▶ _Brano fornito_
★ ★ ★ ★ ★

L’azienda si estende su una superficie di 36 ettari di cui 10 a vigneto: qui viene coltivato esclusivamente Sangiovese allevato a cordone speronato, le bottiglie prodotte annualmente sono circa 40mila, il 95% dei vigneti è iscritto a Brunello di Montalcino di cui ne sono prodotte 25mila bottiglie, 10mila sono di Rosso di Montalcino,  nelle annate eccezionali, ci sono anche 5mila bottiglie di Riserva, mentre «da quest’anno abbiamo rilasciato un rosso molto particolare, Gemma, dedicato alla mia nipotina, e il cru Rosildo (solo 1.000 bottiglie), ultimo vigneto impiantato da mio nonno nel 1999, annata 2015, prima annata ufficiale in cantina». A supportare l’attività aziendale ci sono anche le sorelle Lisa e Serena, che curano rispettivamente la parte commerciale e l’accoglienza. E una curiosità: le origini della famiglia Piacenti, trasformata poi in Pacenti, risalgono al 1300. Muccio Piacenti, nonno materno di Santa Caterina da Siena, patrona d’Italia e d’Europa, fu tra i poeti più popolari e noti del suo tempo.

Brunello di Montalcino ROSILDO Docg

DON’T DRINKIT  NOW!!! Questa è l’unica raccomandazione che vi faccio, per il resto, è un Brunello di Montalcino che vi darà grandi soddisfsazioni… ma tra almeno 5 anni. Ha stoffa, personalità, che si dipanano tra note di frutti di bosco, pepe nero, un pizzico di tabacco.

Una selezione di Brunello dedicata a Rosildo Pacenti, pioniere dell’azienda di famiglia, che ha sempre creduto fortemente nel potenziale dei vigneti di queste terre.

★ ★ ★ ★ ★

▶ _Blocco di dati_
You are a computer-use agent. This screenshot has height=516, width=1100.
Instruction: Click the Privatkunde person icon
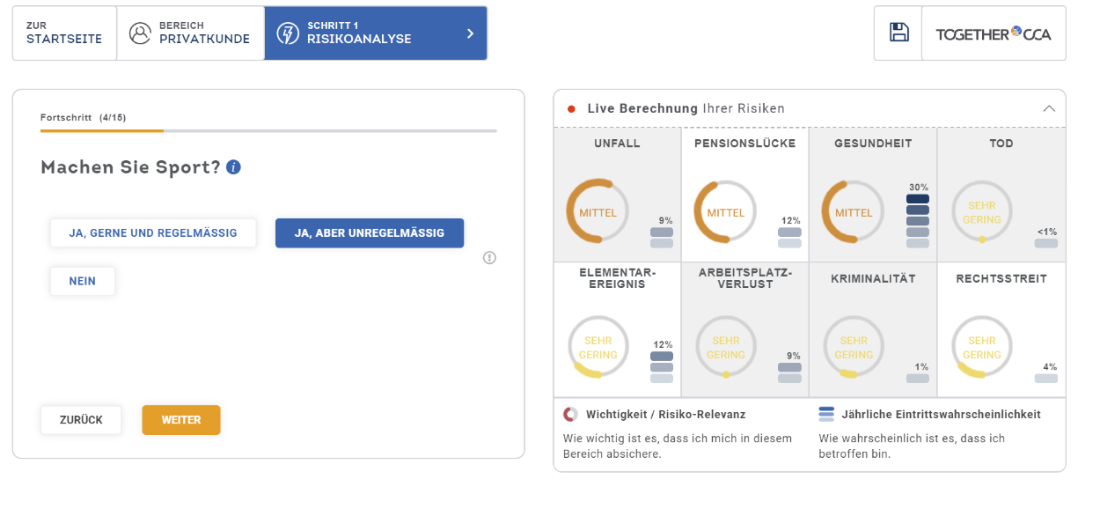140,33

★ ★ ★ ★ ★

▶ _Problemi da risolvere_
• a. In base al brano sull'azienda vinicola, rispondi alle domande seguenti:
(i) Quanti ettari della superficie aziendale sono coltivati a vigneto?
(ii) Di quale attività si occupa la sorella Serena?
(iii) A chi è dedicata la selezione di Brunello Rosildo?
• b. Riduci a un elenco puntato il paragrafo del brano sull'azienda vinicola che inizia con "L’azienda si estende su una superficie", mantenendone i dati principali.
• c. Prosegui il brano sull'azienda vinicola a partire dall'ultima frase riportata.

▶ _Risposte per esercizio_
• a.
(i) 10 ettari.
(ii) Dell'accoglienza.
(iii) A Rosildo Pacenti, pioniere dell'azienda di famiglia.

• b.
- Superficie: 36 ettari, di cui 10 a vigneto.
- Vitigno: solo Sangiovese, allevato a cordone speronato.
- Produzione annua: circa 40mila bottiglie.
- Il 95% dei vigneti è iscritto a Brunello di Montalcino, con 25mila bottiglie prodotte.
- Rosso di Montalcino: 10mila bottiglie.
- Riserva: 5mila bottiglie, solo nelle annate eccezionali.
- Novità: il rosso Gemma e il cru Rosildo (solo 1.000 bottiglie). Rosildo è annata 2015, prima annata ufficiale in cantina, e proviene dall'ultimo vigneto impiantato dal nonno nel 1999.
- Le sorelle Lisa e Serena curano rispettivamente la parte commerciale e l'accoglienza.
- Le origini della famiglia Piacenti, poi Pacenti, risalgono al 1300.
- Muccio Piacenti, nonno materno di Santa Caterina da Siena, fu tra i poeti più popolari e noti del suo tempo.

• c.
Frutto di un paziente invecchiamento in botti di rovere francese da 10 ettolitri, “Rosildo” è un vino icona per la famiglia Pacenti. Le uve infatti provengono dalla Vigna della Creta, un vigneto impiantato proprio da Rosildo Pacenti, che prende il nome dal terreno argilloso in cui cresce e con caratteristiche pedoclimatiche uniche. “Rosildo” è quindi identità di un territorio, dna di una famiglia, ma allo stesso tempo richiama il passaggio di testimone avvenuto tra le tre generazioni dei Pacenti. Le sue uve provengono infatti dall’ultimo vigneto impiantato dal nonno e la prima annata in cui è stato prodotto, il 2015, coincide con la prima vendemmia ufficiale di Lorenzo Pacenti. Un ponte tra generazioni dunque con uno sguardo proiettato al futuro di questa azienda che sta scrivendo, consapevole e forte della sua rinnovata identità, una nuova storia di cui questo vino ne è massima espressione.

Rosildo è un racconto anche nell’etichetta. Evocativa la scelta dell’impronta lasciata dal pollice della mano di Lorenzo che da un lato richiama alla mente la traccia indissolubile che nonno Rosildo ha lasciato per primo e che ora ha ereditato la terza generazione a sigillo di quanto è stato fatto nel passato, e dall’altro rimanda al susseguirsi dei filari da cui questo stesso vino nasce. Un vino che sa di storia dunque, di presente e con un lungo finale verso il futuro.